## [WHAT THE EXERCISE ASKS]
Write out the rows below, from the line containing "Image resolution: width=314" through the line containing "coord(264,44)". Leave the pictures out of your answer.

## [ENTRIES SHOWN]
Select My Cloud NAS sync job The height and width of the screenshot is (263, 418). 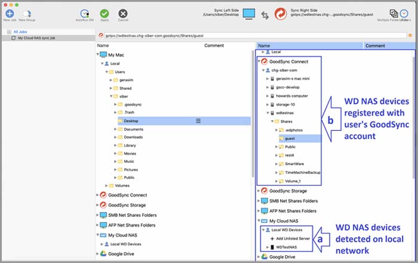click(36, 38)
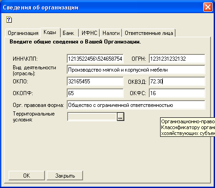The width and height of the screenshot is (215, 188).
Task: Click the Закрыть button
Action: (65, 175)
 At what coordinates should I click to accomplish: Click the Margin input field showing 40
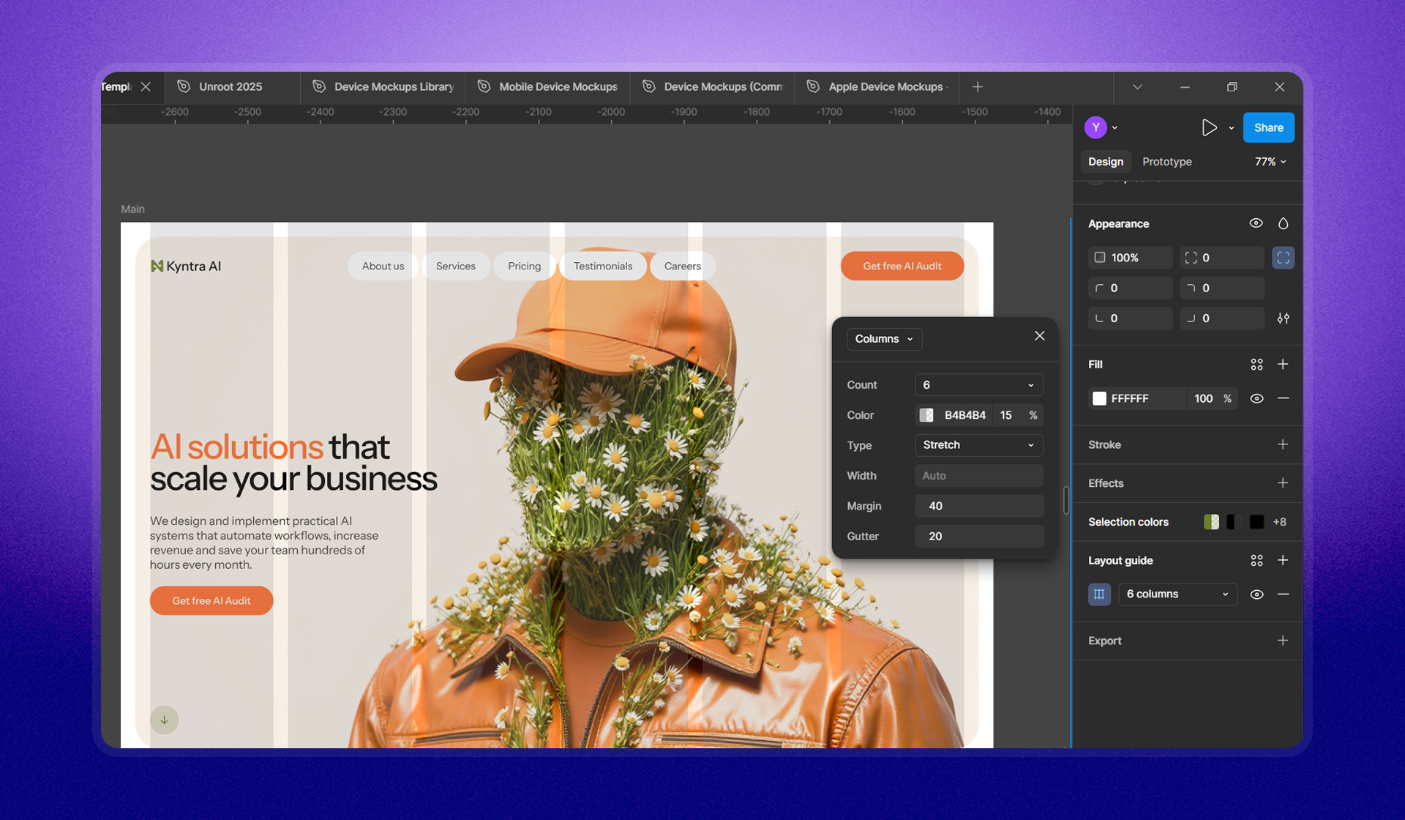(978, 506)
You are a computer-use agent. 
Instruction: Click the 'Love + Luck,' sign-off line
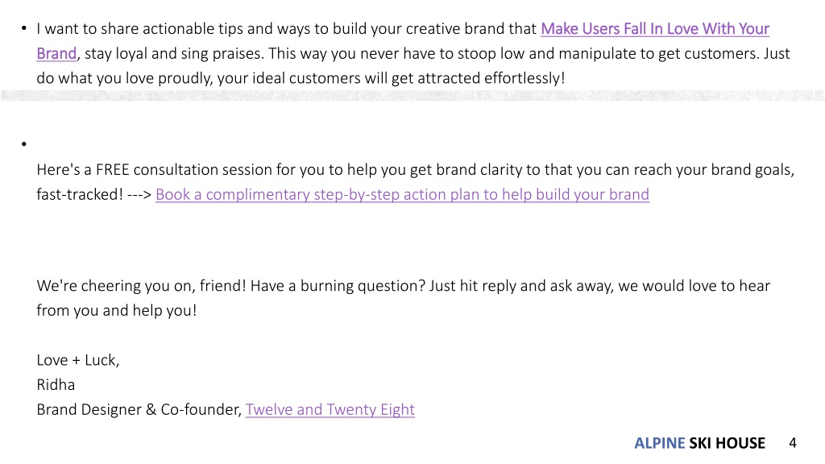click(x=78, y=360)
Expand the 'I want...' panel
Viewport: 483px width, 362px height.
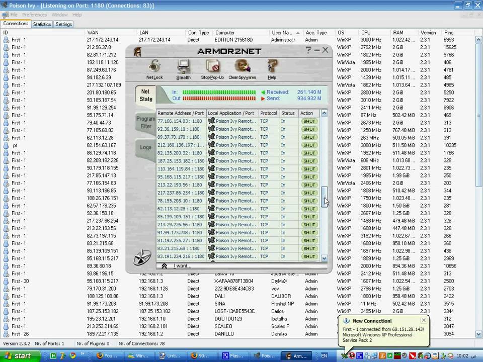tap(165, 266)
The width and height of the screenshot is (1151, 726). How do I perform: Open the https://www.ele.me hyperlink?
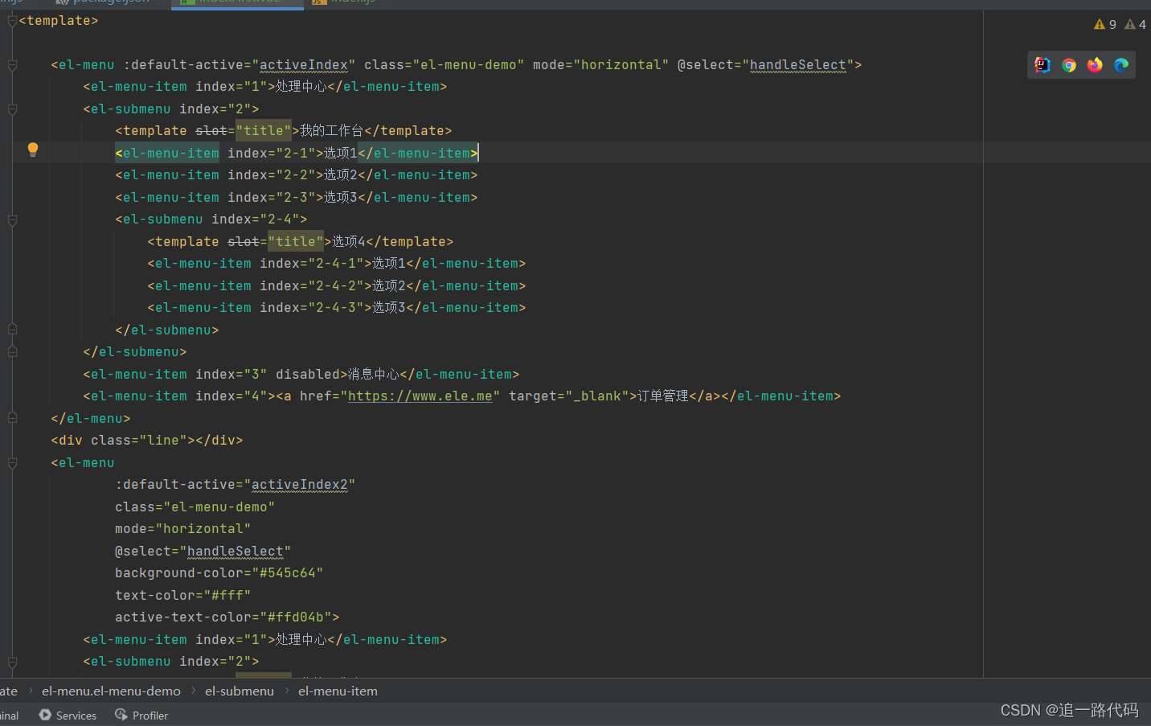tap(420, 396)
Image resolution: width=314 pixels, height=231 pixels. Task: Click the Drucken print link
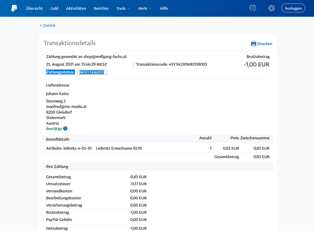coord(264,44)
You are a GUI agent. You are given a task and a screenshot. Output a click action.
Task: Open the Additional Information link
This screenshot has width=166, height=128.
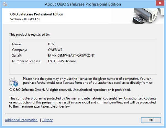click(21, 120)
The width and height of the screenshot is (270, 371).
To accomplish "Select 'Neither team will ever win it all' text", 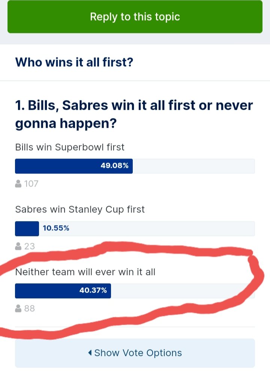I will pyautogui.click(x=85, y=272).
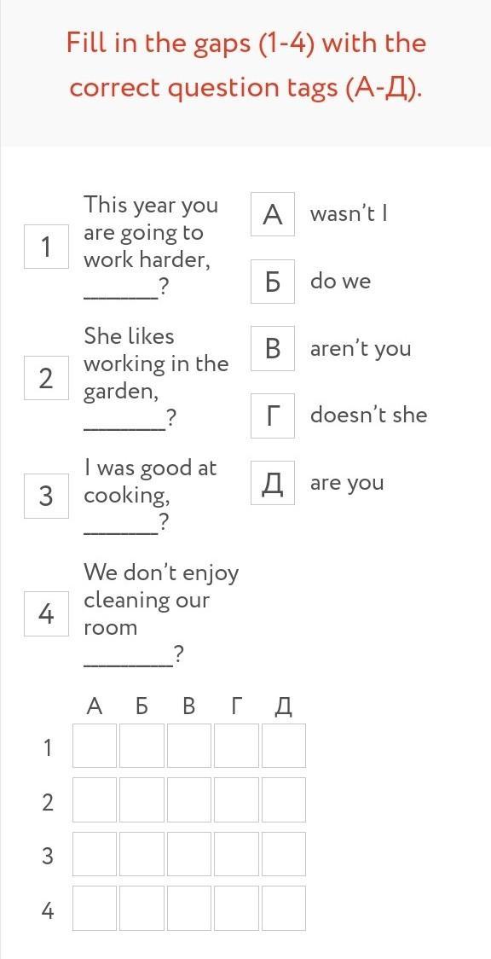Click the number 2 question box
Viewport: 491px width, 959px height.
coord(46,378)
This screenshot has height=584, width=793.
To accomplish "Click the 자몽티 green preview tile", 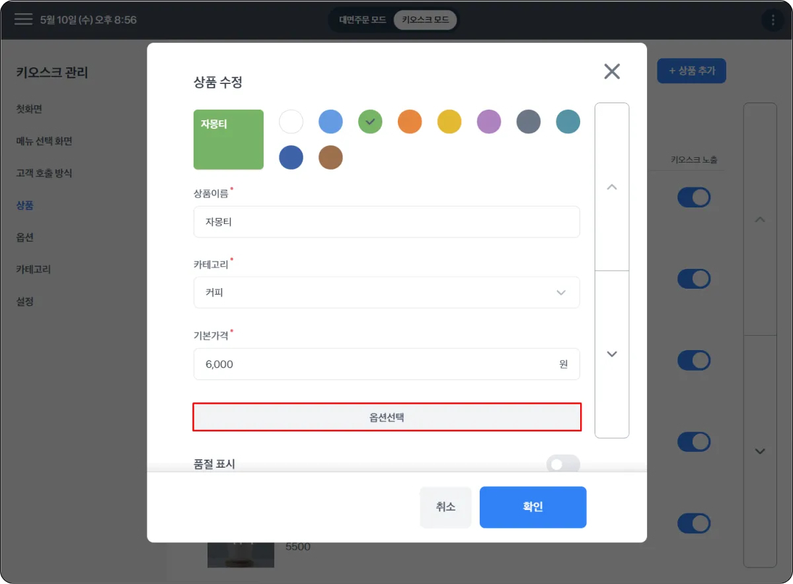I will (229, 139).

* * *

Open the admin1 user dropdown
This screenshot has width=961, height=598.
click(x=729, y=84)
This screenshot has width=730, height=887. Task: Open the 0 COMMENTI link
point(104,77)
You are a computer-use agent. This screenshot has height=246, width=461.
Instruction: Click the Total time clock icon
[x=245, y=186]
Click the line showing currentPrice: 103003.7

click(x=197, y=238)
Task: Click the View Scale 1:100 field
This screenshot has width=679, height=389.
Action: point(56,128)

## [CORRECT ANSWER]
Image resolution: width=314 pixels, height=231 pixels. Task: Click the Drucken print link
coord(264,44)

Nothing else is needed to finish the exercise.